4)    Intelligence and Critical Reasoning
  • The Critical Reasoning questions in this section were primarily of two types: Reason-Assertion and Course of Action. The Reason-Assertion questions were on the difficult side while the Course of Action questions were slightly simpler.
  • While the Logical Reasoning questions in this section were quite simple, they were predominantly asked as single questions. Thus, there were quite a few questions based on Linear Arrangement, Complex Arrangement, Relationships and so on where the information to be processed was substantial but only question was asked. Thus, the marks that could have been obtained for each set solved were disproportionate.
  • An interesting feature in this section was that in a couple of cases where there were actually group questions, the questions were scattered across the section.
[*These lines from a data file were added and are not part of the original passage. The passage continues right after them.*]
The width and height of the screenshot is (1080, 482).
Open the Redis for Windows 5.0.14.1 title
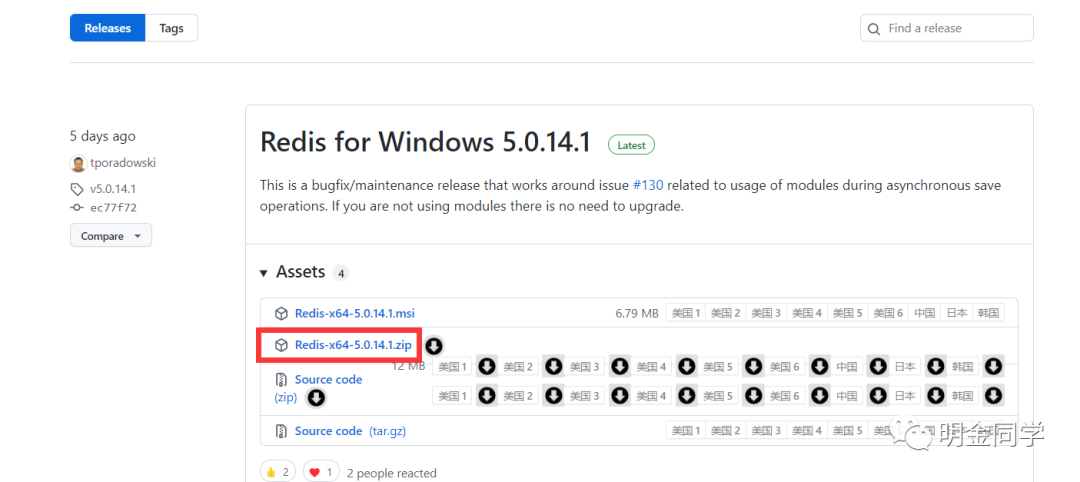[427, 142]
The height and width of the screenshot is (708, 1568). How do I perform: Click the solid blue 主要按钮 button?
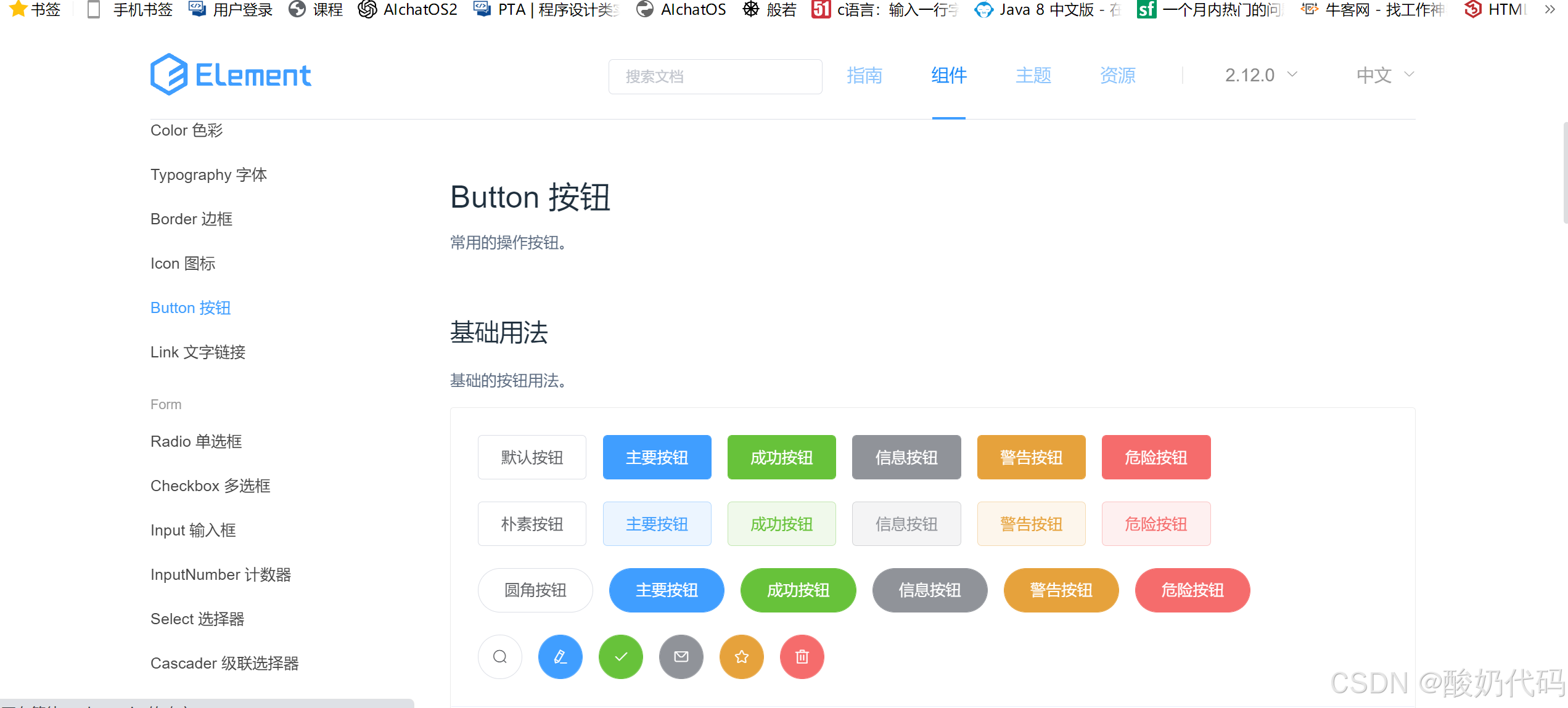tap(657, 457)
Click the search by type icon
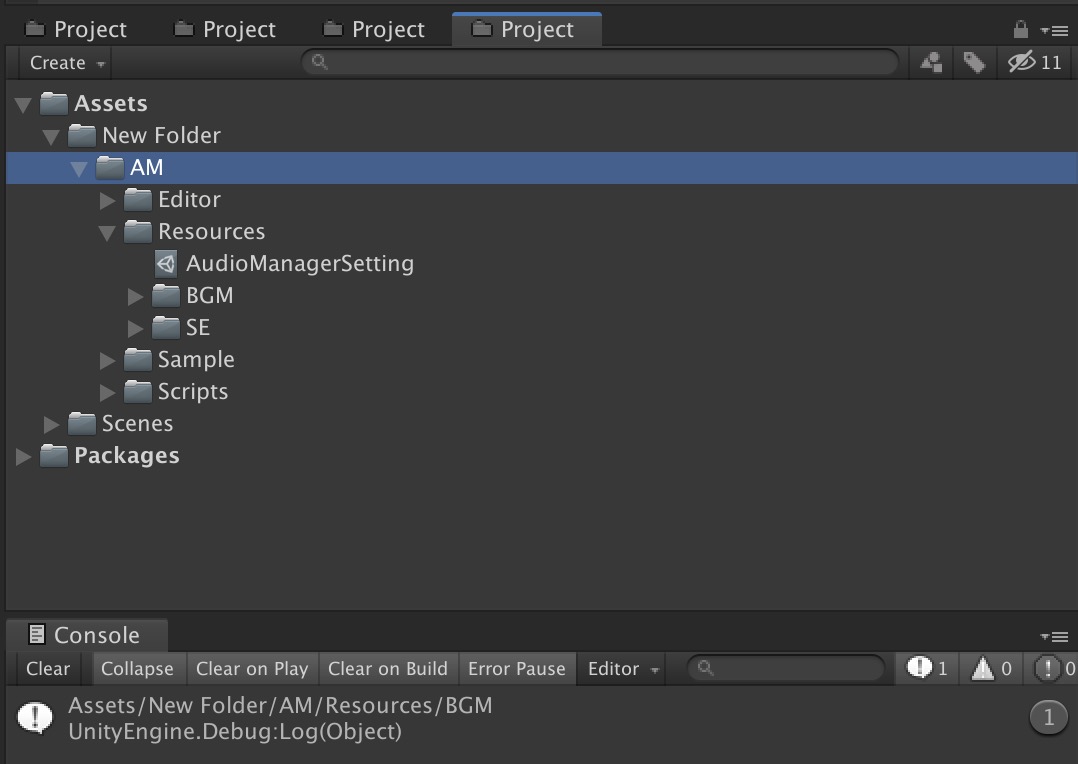This screenshot has height=764, width=1078. pos(932,63)
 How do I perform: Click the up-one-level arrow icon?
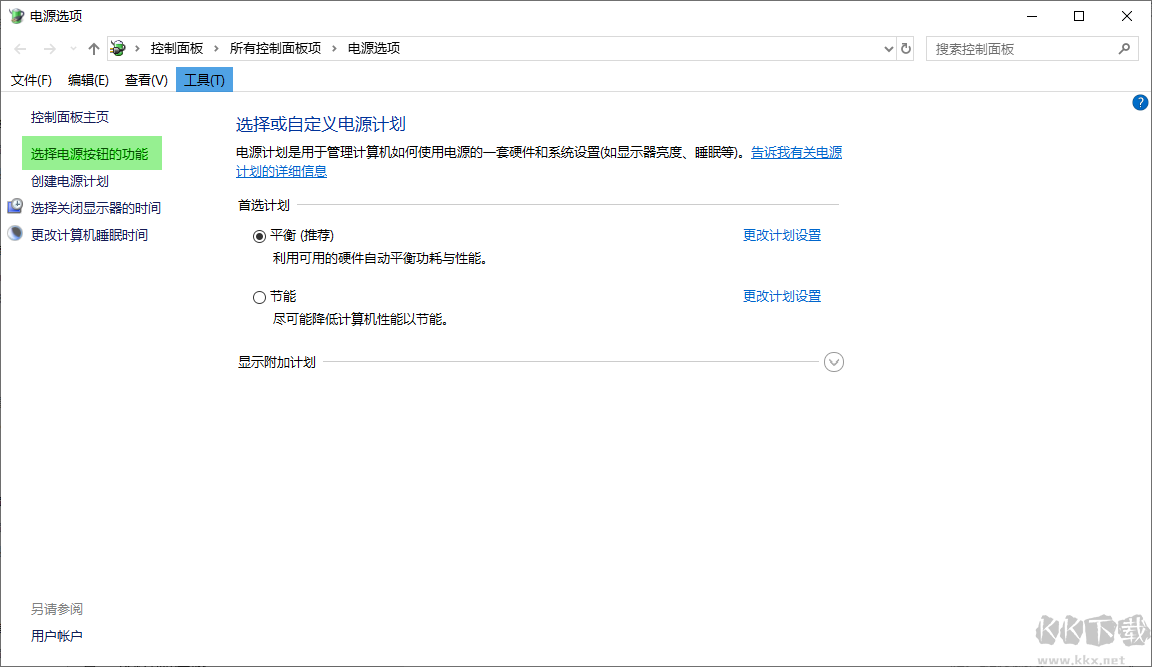93,47
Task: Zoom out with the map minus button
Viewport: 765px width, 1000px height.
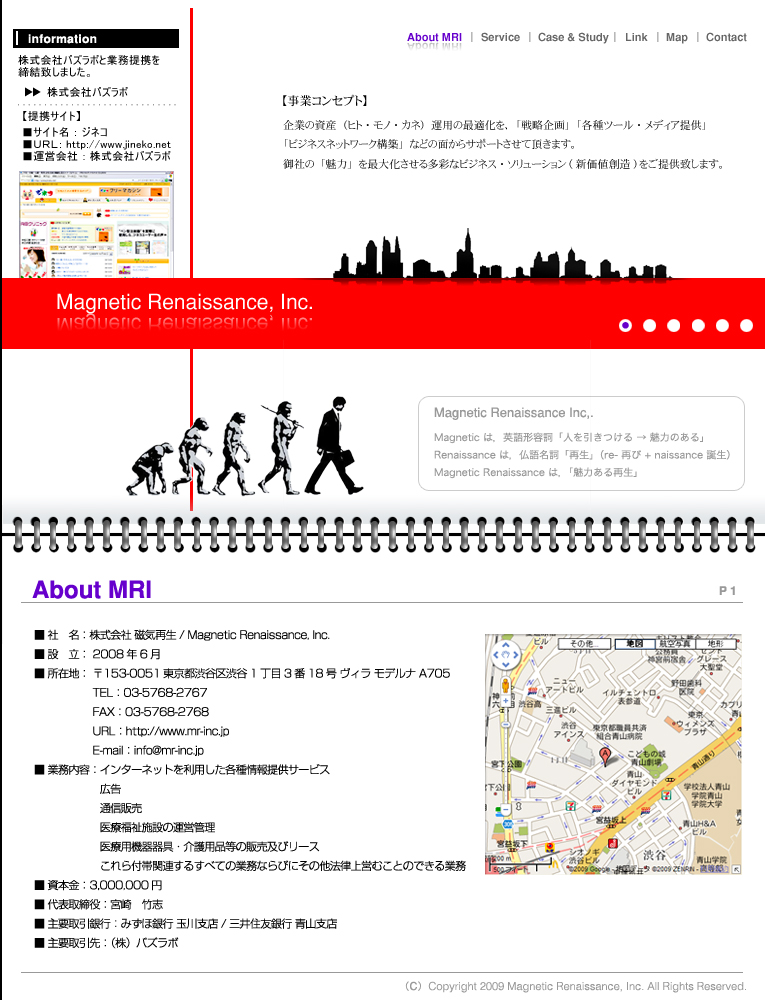Action: coord(506,809)
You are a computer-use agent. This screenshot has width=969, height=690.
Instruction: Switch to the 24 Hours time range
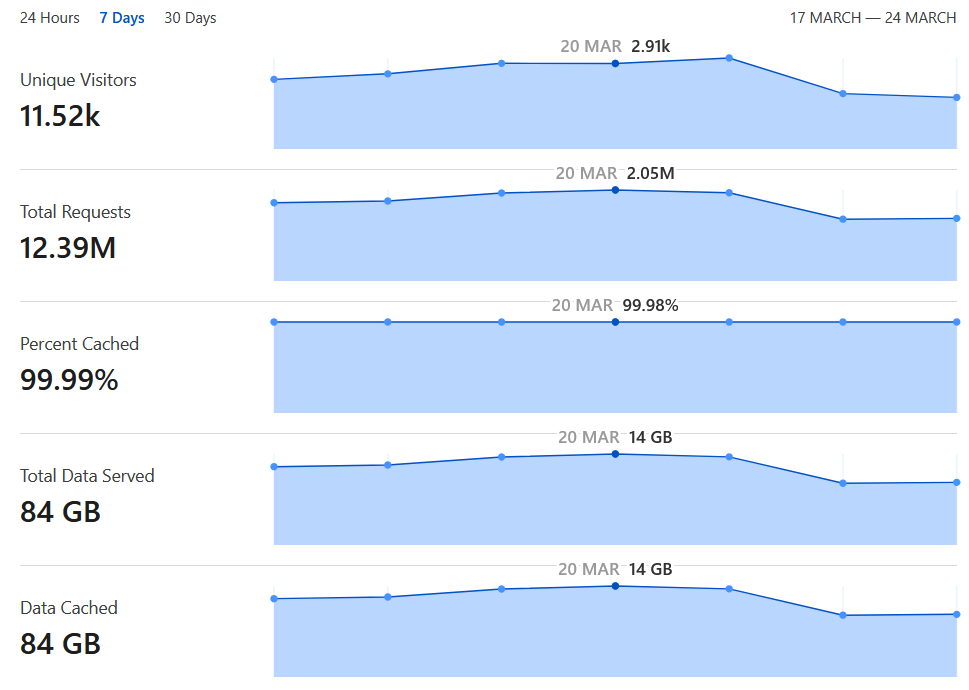tap(49, 18)
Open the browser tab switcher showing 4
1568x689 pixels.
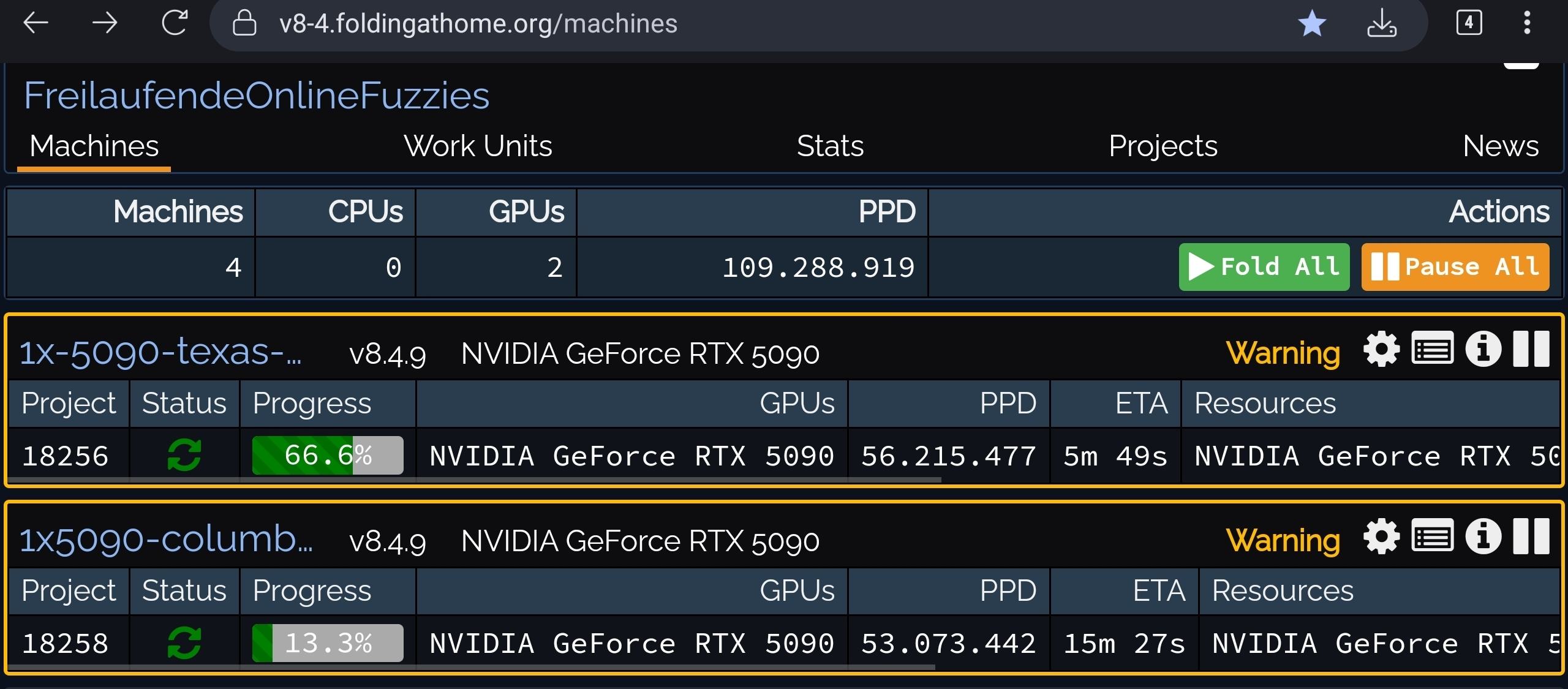click(1468, 23)
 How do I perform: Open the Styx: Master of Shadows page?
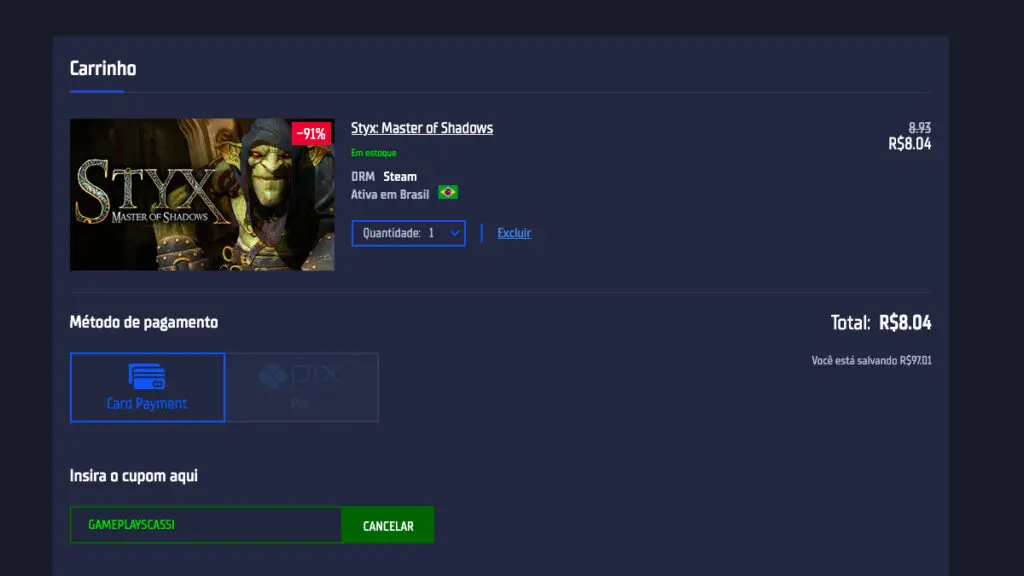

For instance, there could have been a family tree question that could have been first asked as question 5. A student may not have attempted it because of the effort required for one mark. However, this same set with another question would then appear again as say, question 13 and then as question 19. This was extremely unnerving as well as uncomfortable as a student.
  • A point to be noted is that there were questions in this sections which were directly picked from previous years papers, as late as 2009. I saw at least 4 questions that had also appeared in FMS 2009. Of course, the names had changed but a student who would have appeared for FMS seriously would have identified the question very easily. Not only was the question identical but also the options and correct option were the same.
  • In general, this section was of Moderate difficulty level and 17-19 questions could have been attempted in 35 minutes.

5)    Indian and Global Environment
  • Questions in this section were from varied areas such as Banking, Sports, Topical Knowledge, Recent Happenings and Auto Industry and so on. A person who would have a good reading habit would have been able to spot the sitters very easily. 

In general, the online MAT examination was not too different from a conventional MAT paper and should have been a cake walk for a candidate well prepared for a conventional MAT examination.